** begin SELECTED EXCERPT **

This barista is cuter than cute, but does she ever love her annoying music CD. She has a CD that she plays on the coffee shop's sound system. She filled it with one-half thoughtful romantic tunes, one-half trendy overproduced crap.
I have a personal policy of not listening to music through an iPod in public places (or, in my case, my fancy phone with more memory on it than the first laptop I bought). I might just break if she doesn't change the CD.
She is tall, busty and has that young-woman-summer-healthy-tan thing going. We'll come back to the barista later.
The coffee shop has a large bookshelf. One day, one of the owners and his brother dragged it in and left it there. Bit by bit, people have been filling it with books. Now it overflows. People come in and grab a book, read it, take it home. Other people come in and grab several books. Even others drop books off. One lady came in with an entire box of books. She filled all the empty spaces, and took five others home.
Isn't that amazing? People, left to their own devices and an empty bookshelf, simply started a book exchange without any prompting or direction. Is it the inherent beauty of sharing a book, or does this speak to something else, something deeper? That people left to their own devices in a legitimate business (the owners of the shop aren't providing coffee for free) simply do the right thing because it's the best thing to do?
I love that bookshelf. I love it very much.
There is an older man here who has been coming in as often as I, or even more. He is some type of engineering consultant. I believe he reviews technical plans and makes recommendations. He is reading constantly, either on his netbook or from one of those notepads engineers always seem to have with them.
Older Engineering Man is a coffee drinker. He likes drip coffee, straight up.
I can dig it.
One of the owners is here. She is convinced that there is an untapped tea market, so she stuffed the shop with loose-leaf tea and tea accessories. I don't know if her tea plan is viable or not, but she has stocked the place with tea not easily found. The place smells wonderful, the tang of bitter espresso with a thousand scents of tea.
I have arrived in writing nirvana.
Sitting in the sunniest spot are two homeschooling sisters. They are very intent when they study. I do not know if they are unschoolers (popular in my area) or curriculum based homeschoolers. One is studying geometry and the other flips through a book from the bookshelf, comes to a page she likes and then draws what she read.

** end SELECTED EXCERPT **
** begin DATA SHOWN **

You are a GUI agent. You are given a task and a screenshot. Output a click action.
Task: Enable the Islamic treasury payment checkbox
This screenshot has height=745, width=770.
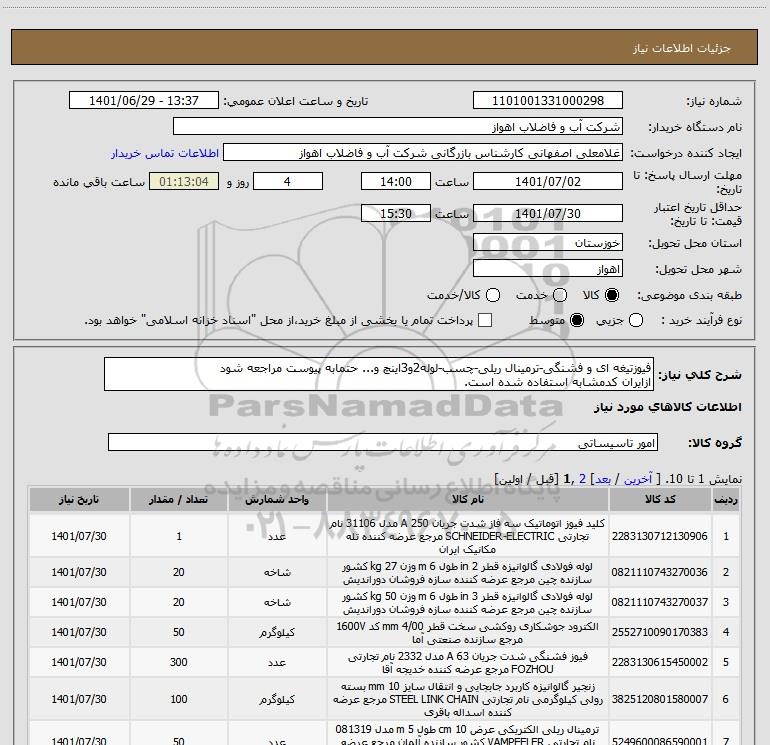click(485, 320)
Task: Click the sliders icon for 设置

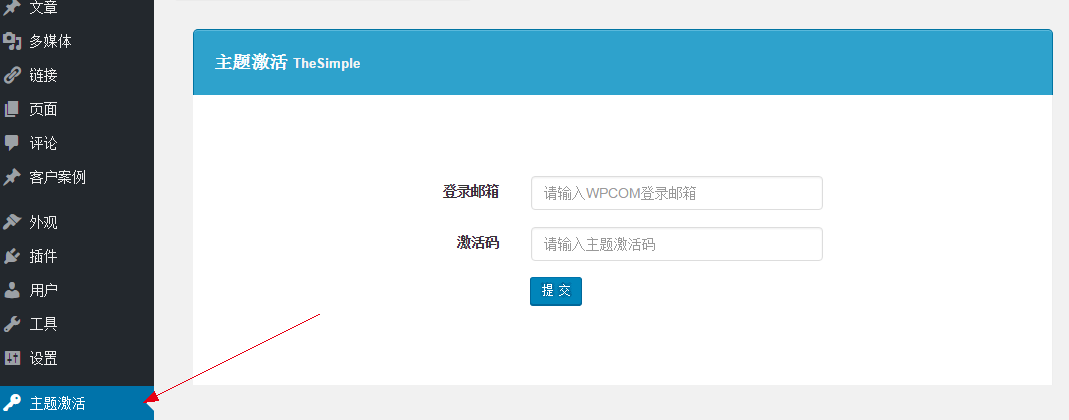Action: (x=12, y=358)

** end DATA SHOWN **

### REQUIRED TASK
For each statement, answer yes or no on whether it agrees with the coffee shop text, and quote the words of the text that decide it. (a) One of the owners and his brother brought the bookshelf into the shop. (b) Older Engineering Man prefers espresso drinks. (c) The owner who is present filled the shop with loose-leaf tea.

### CORRECT OUTPUT
(a) Yes: "one of the owners and his brother dragged it in and left it there."
(b) No: "He likes drip coffee, straight up."
(c) Yes: "she stuffed the shop with loose-leaf tea and tea accessories."